Further clear evidence that the slowdown in activity is broad based, pronounced and gaining momentum is provided by the monthly Exchequer returns. Tax receipts grew by 5.3 per cent year-on-year in the first half of 2001 before declining by 2.5 per cent year-on-year in the July to November period. Tax receipts are now likely to rise by 2.5 per cent in 2001 compared to 15 per cent in 1999 and 2000.
In the construction sector, house-building activity has been weak throughout 2001. In the year to November, HomeBond registrations, a good proxy for housing starts, fell by 18 per cent year-on-year. It is estimated that there will be an 11 per cent decline in private sector house building this year.
Meanwhile, growth in overall construction output is forecast to slow to 1 per cent in 2001 from 7 per cent last year. There has been a noticeable weakening in employment growth in the sector since mid-year.
The number employed in construction showed a rise of just 0.8 per cent year-on-year in September compared to 4 per cent in June.
Not surprisingly, given the downturn in economic activity, the Quarterly National Household Survey for June-August 2001, shows a reversal in the downward trend in unemployment. There was an increase of 1,800 in the number unemployed in the June-August quarter, compared to the same period last year. By contrast, the number unemployed fell by 9,500 in the year to March-May 2001. The unemployment rate picked up to 4.3 per cent in the third quarter from 3.7 per cent in the second quarter.

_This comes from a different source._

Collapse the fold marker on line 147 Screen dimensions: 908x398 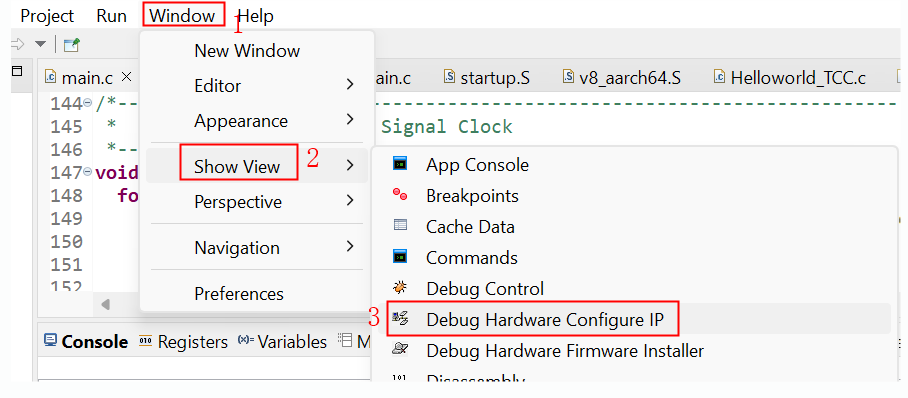88,172
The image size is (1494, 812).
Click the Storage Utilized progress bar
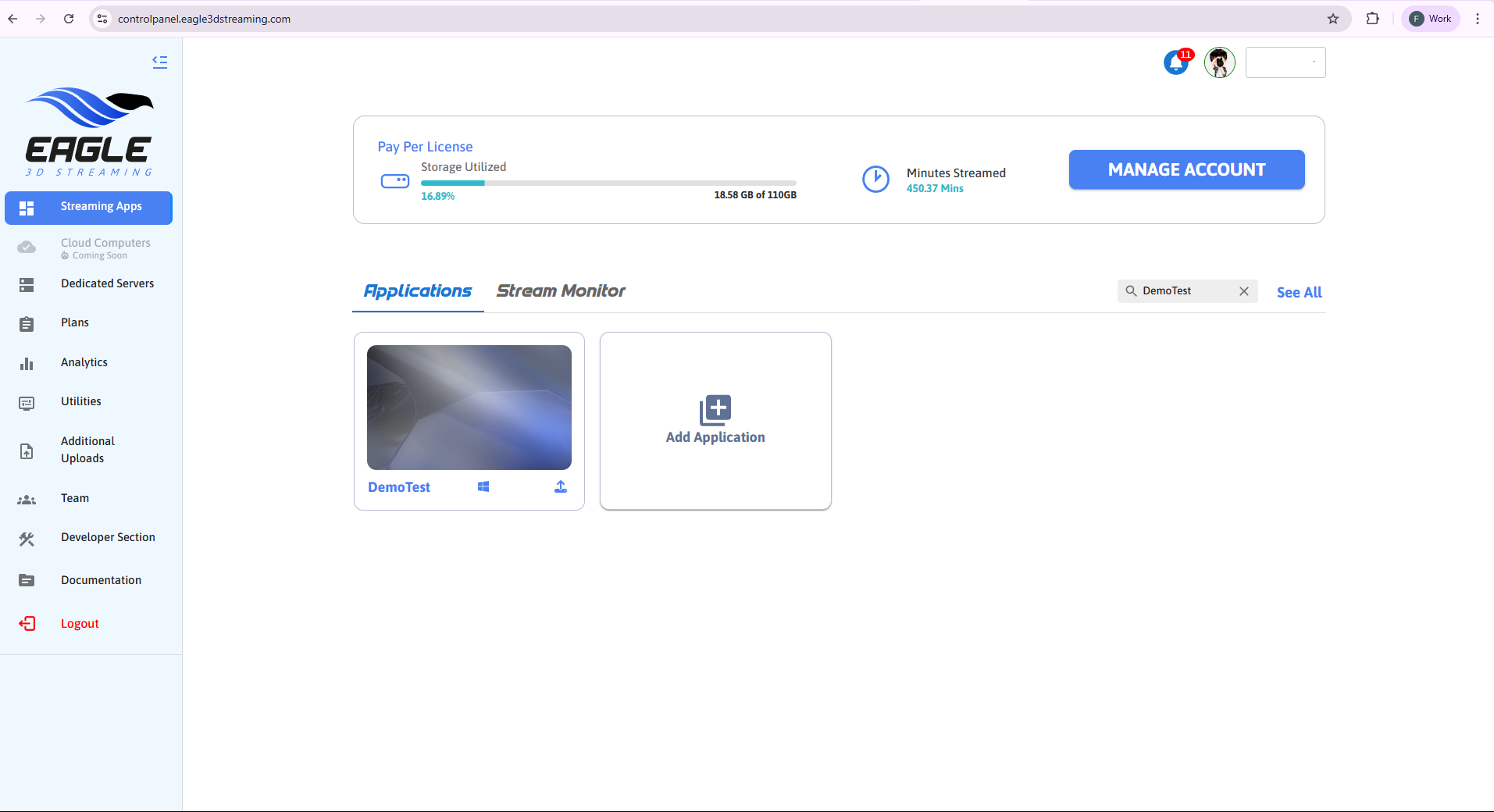(608, 183)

More worryingly, the Live Register has risen sharply in the past two months, climbing by 12,700 in October and November, pointing to heavy job losses in the final quarter of this year.
GDP growth is likely to slow to zero or even turn negative in the current quarter. Nevertheless, because of the strong growth performance in the opening half of the year, GDP growth for 2001 as a whole is likely to be of the order of 7 per cent.
The economy, however, will enter 2002 with very little momentum. Zero or negative growth is likely to persist in the opening quarter of next year. House building, business investment, manufacturing and tourism all seem set for a difficult first half to 2002.
However, there are areas of residual strength in the economy. Consumer spending should grow by around 4 per cent in 2002, given the continuing strong rise in disposable incomes. Government spending will also rise sharply next year. Exports should begin to pick up later in the year if the world economy turns upwards as expected by mid-2002.
Even allowing for these positive factors, GDP growth is likely to average no more than 3.75 per cent in 2002 given the weak start to the year. A lower growth rate is certainly plausible if the weakness in activity evident since mid-2001 persists for most of next year.
The likelihood, however, is that expansionary fiscal policies and, in particular, very low interest rates will lead to a rebound in activity over the course of 2002, both at home and abroad. It will be late 2002, however, before the Irish economy is back operating at full tilt.